Tenemos por lo tanto a varios personajes que parecen interesantes. El primero es Daniel Smythe-Smith, el hijo segundo de un conde que ahora se debe hacer cargo de la carga familiar de engendrar al siguiente heredero del condado ya que su hermano mayor no está por la labor porque no le gustan las mujeres (es curioso cómo últimamente es políticamente aceptable incluir a personajes que se apartan de lo clásico sexualmente hablando aunque no se llega a profundizar en ninguno de los dilemas morales a los que se tenían que enfrentar en ese momento, claro que los personajes principales tampoco están bien caracterizados así que no podemos esperar gran cosa). Daniel es todo un genio de los número gracias a su gran inteligencia, pero la autora desperdicia esa característica porque los únicos momentos en los que apreciamos su inteligencia -no me refiero a su capacidad a recordarlo todo- es cuando hace largas multiplicaciones en las diferentes veladas sociales. O sea, Julia Quinn es vez de crear un personaje lleno de matices, hecho a si mismo, y que usa su gran capacidad cerebral para labrase un futuro más allá de las imposiciones dictatoriales de su padre, solo usa la cabeza para ponerse el sombrero. Que sea un quejica que esté toda la novela lamentándose de su pierna herida tampoco ayuda a que nos congraciemos con él. Y lo de brillante matemático, nada de nada, porque el las matemáticas no las toca nada.

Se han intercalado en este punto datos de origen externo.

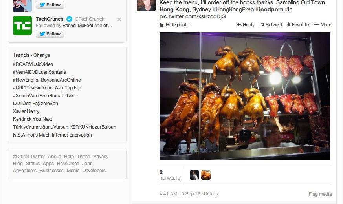Reply to the tweet
This screenshot has width=343, height=204.
(246, 25)
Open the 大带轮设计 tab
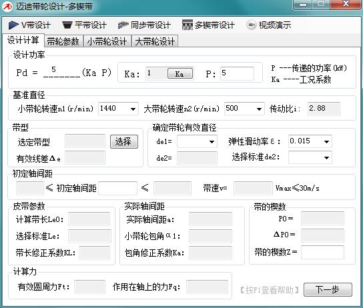This screenshot has width=363, height=308. pyautogui.click(x=155, y=41)
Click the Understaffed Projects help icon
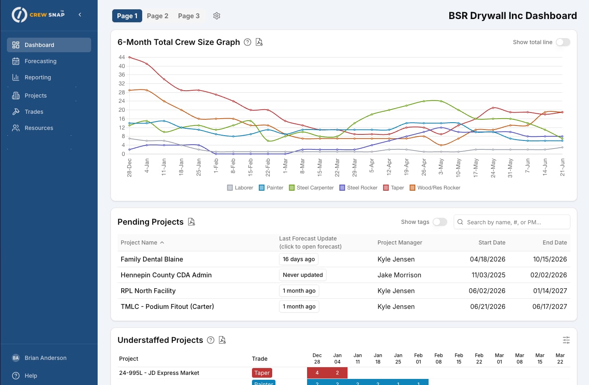 tap(211, 340)
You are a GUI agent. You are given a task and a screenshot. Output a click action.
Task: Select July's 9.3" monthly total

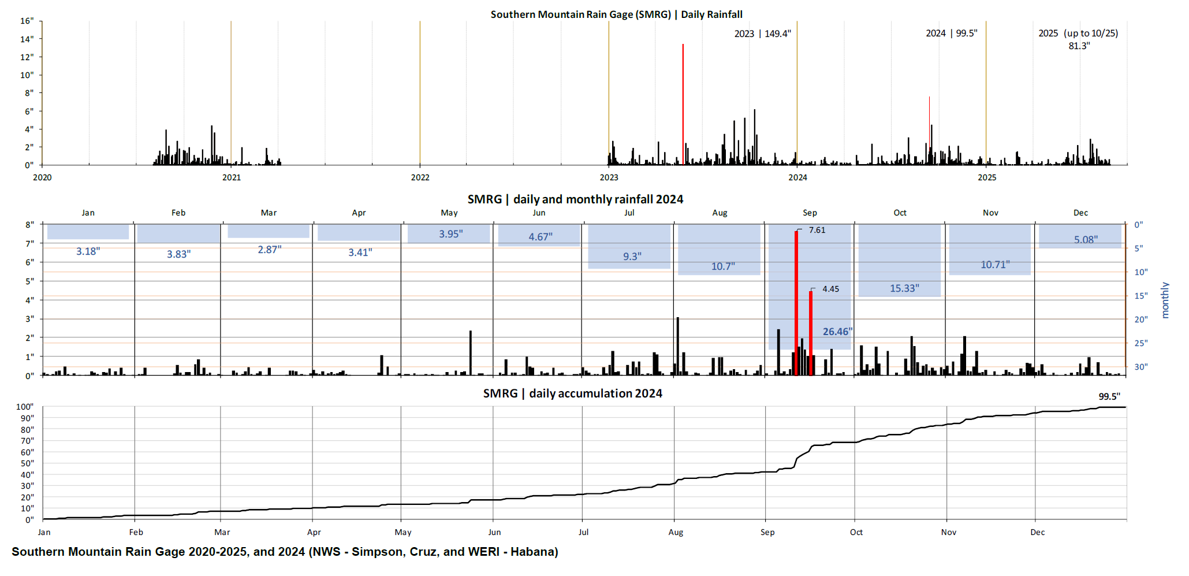[632, 256]
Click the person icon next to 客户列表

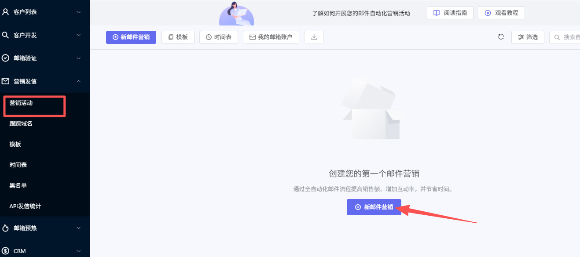(x=6, y=12)
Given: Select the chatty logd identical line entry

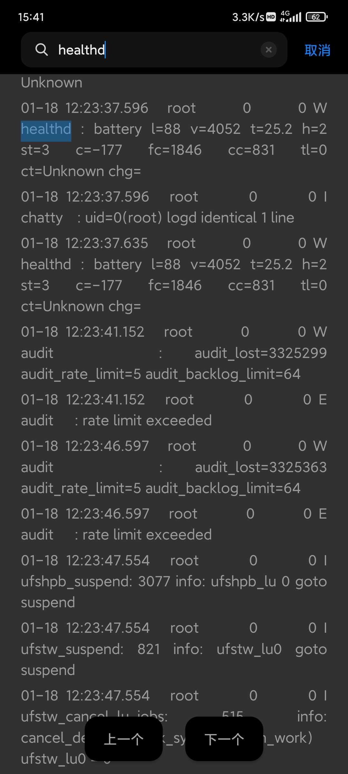Looking at the screenshot, I should point(174,207).
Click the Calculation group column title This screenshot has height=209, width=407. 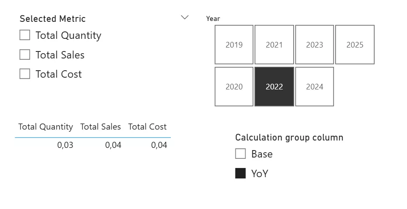point(289,137)
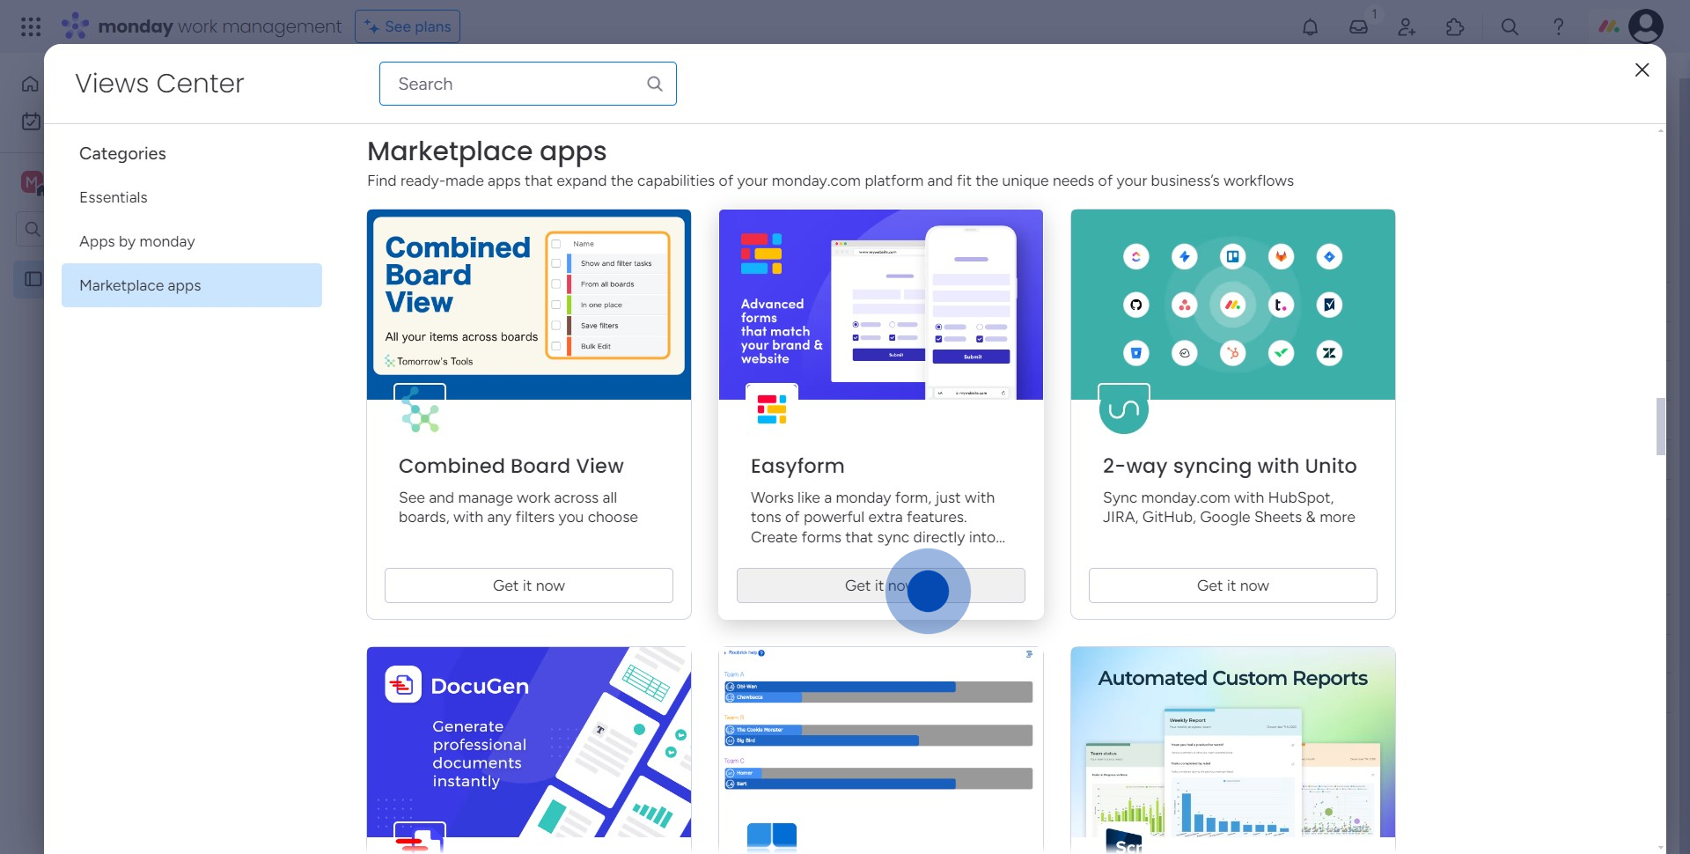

Con respecto a la protagonista, Sarah Pleinsworth, es  una consentida cuya única preocupación es casarse, y por eso odia a Daniel porque por su culpa no ha podido encontrar marido en las tres temporadas que lleva en sociedad. Personajes vacuo, sin nada de fondo que reúne las características más irritantes de las protagonistas de la regencia en este tipo de novela: orgullosa de si misma, egoísta, valora solo la presencia física y no cómo son las personas, cree que todo el mundo se debe plegar a sus deseo y se encapricha cuando esto no ocurre. En sus locuras la acompañan sus hermanas, cada una distinta e irritante a su manera. Futuras protagonistas de esta serie romántica. 

La relación entre ambos es, ahora “te odio, desgraciado, que no he podido casarme con nadie, soy una solterona” a “te amo con locura”. Y eso en unos pocos días. Del amor al odio hay un paso muy estrecho pero aquí la distancia es ínfima, tendríamos que usar medidas muy pequeñas para calibrarla. Este tipo de relación no me gusta, me parece una trama muy artificial porque al fin de cuenta se basa en repetir estereotipos románticos si aportar nada nuevo porque la personalidad de los protagonistas solo resulta útil cuando se amolda a ese amor rápido y “noño”.

Quizá no haya leído el libro en el mejor momento, aunque me decanto por creer que el problema es que Julia Quinn es una autora muy sencilla, sin grandes expectativas, es de esas autoras que no necesitan mejorar, ni arriesgarse con nuevos elementos narrativos porque les sirven con repetir un guión bien estructurado en todas sus novelas, porque haga lo que haga siempre va a conseguir vender libros. Siempre va a tener lectoras que digan que sus novelas son maravillosas aunque tengan la profundidad del papel cebolla y sea una repetición de miles de novelas anteriores.

La suma de todos sus besos no me ha gustado, me ha parecido una historia de amor tan típica que no merece la pena ni el esfuerzo de leerla. En fin, que por ahora voy a dejar a esta autora y a sus libros a un lado porque hay propuestas muy buenas -incluso románticas- que bien valen la pena leer.